EXCERPT -

The fact is that both the Democratic and Republican parties are highly mercantilist, and Tea Party economics are just an extreme form of Republican protectionist economics. For all the teabagging exclamations of "free market, free market" in their screeching, all they want is more top-down, gold-bugging, "laissez-faire" (but only for producers) economics that doesn't do a thing for the actual market (which is the consumer) while engaging in all the same protectionist ("Buy American") nonsense they claim to be against.

Maybe you as a bright and shining individual don't subscribe to protectionist mercantilism as a description, but I'm not really interested in debating with your beliefs. I prefer to debate reality-- and the reality is that while Smith had valid points, Keynes also had valid points and the most valid point is that our current economic system is not the same as those of the times of the two sides of the argument. That means we have to figure out what works now, not 100 or 200 years ago. Welcome to the 21st century, where 18th, 19th, and early 20th century economic models are becoming less and less applicable. Whether you like it or not we're in a global economy, brown folk from our southern borders aren't a terrorist threat, and calling political opponents Communo-fascist-nazi-atheists isn't the hallmark of a rational debate.

RAW DATA -
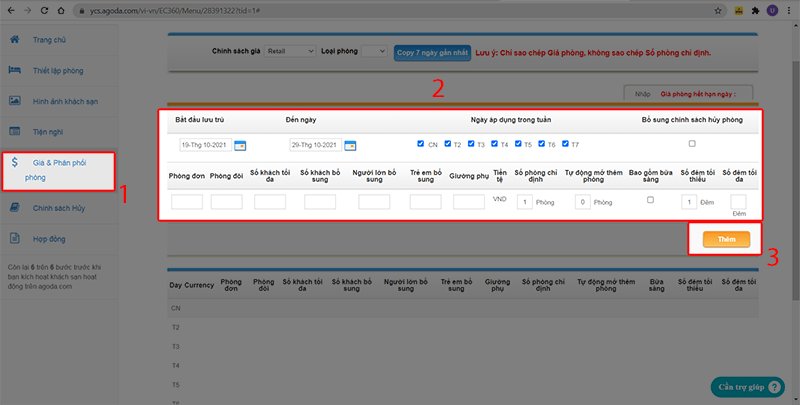Go to Trang chủ in sidebar
This screenshot has height=405, width=800.
tap(50, 39)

JOBS -
1. In the excerpt on economics, what does the writer call the actual market?
2. Write out the excerpt on economics from "The fact is" to "to be against.".

TASK RESULTS -
1. The consumer.

2.
The fact is that both the Democratic and Republican parties are highly mercantilist, and Tea Party economics are just an extreme form of Republican protectionist economics. For all the teabagging exclamations of "free market, free market" in their screeching, all they want is more top-down, gold-bugging, "laissez-faire" (but only for producers) economics that doesn't do a thing for the actual market (which is the consumer) while engaging in all the same protectionist ("Buy American") nonsense they claim to be against.